▸ TESTO FORNITO

________________________

È evidente, però, che gli autori hanno puntato tutto su Pax e i suoi compagni di ventura. Dustborn è un videogioco esplicitamente inclusivo, dove ogni personaggio è la rappresentazione di una precisa sfumatura dell’essere umano. Qualcuno potrebbe trovare questa diversificazione un po’ troppo forzata, ma ammettiamo di non rientrare in questa categoria. Un po’ come gli X-Men degli anni Ottanta, infatti, gli Anomali sono uno strumento per rappresentare tutti. E questo vuole fare Dustborn: dare spazio a tutti, senza nessuno escluso. Ci sentiamo però di criticare l’eccessiva verbosità di alcuni dialoghi e, più in generale, l’inutilità delle scelte che ci troveremo a prendere. Era lecito aspettarsi un lavoro un po’ più preciso dagli autori di Dreamfall Chapters, ma tutto sommato siamo rimasti comunque soddisfatti del risultato finale.

________________________

Voci archiviate
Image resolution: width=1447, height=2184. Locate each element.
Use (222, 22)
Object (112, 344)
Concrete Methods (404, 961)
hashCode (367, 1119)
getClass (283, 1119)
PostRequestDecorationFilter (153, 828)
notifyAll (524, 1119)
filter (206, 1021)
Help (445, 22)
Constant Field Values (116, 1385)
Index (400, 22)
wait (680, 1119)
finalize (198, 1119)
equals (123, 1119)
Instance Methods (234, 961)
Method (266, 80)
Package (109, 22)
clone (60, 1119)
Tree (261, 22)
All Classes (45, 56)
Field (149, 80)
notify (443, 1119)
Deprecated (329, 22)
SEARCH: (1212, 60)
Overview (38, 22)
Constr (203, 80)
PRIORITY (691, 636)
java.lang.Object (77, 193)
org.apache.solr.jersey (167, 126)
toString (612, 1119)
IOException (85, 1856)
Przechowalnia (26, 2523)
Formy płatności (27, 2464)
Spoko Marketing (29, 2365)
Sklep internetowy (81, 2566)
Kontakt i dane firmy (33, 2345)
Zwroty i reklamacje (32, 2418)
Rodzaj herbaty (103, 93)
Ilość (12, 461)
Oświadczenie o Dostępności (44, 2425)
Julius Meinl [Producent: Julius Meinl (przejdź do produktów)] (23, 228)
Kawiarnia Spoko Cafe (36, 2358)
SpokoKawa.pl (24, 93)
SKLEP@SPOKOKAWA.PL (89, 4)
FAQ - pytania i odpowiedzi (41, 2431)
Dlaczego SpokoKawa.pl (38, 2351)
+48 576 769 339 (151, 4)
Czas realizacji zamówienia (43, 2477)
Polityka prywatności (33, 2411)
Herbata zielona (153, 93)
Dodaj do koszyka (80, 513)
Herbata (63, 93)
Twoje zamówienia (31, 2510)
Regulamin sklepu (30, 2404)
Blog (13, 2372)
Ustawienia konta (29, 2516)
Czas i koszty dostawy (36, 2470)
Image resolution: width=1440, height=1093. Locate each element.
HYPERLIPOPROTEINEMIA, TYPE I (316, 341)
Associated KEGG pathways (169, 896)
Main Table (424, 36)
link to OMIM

________________________

▸ CONSEGNE
A: Secondo il testo su Dustborn, a che cosa vengono paragonati gli Anomali?
B: Elenca tutti i nomi propri presenti nel testo su Dustborn, ciascuno una sola volta e nell'ordine in cui compaiono.
C: Prosegui il testo su Dustborn partendo dalla sua ultima frase.

▸ SOLUZIONI
A: Agli X-Men degli anni Ottanta.

B: Pax, Dustborn, X-Men, Anomali, Dreamfall Chapters

C:
DI TUTTO UN PO’

Al di là della narrativa, Dustborn tenta di alzare il tiro rispetto ai precedenti giochi di Red Thread Games. Il problema, però, è che tutte le nuove aggiunte appaiono mediocri e/o accessorie. Basti pensare al minigioco legato alle canzoni, semplice e mai in grado di entusiasmare davvero. Lo steso si può dire delle sequenze action, che non riescono a trasmettere correttamente la fisicità dei colpi inferti e che risultano estremamente facili. Questo a causa di un’IA deficitaria e di una scarsa aggressività da parte dei nemici, che ci mette sempre in una situazione di vantaggio. La possibilità di effettuare mosse di squadra o di utilizzare i propri poteri in battaglia ci è parsa poi mal implementata negli scontri.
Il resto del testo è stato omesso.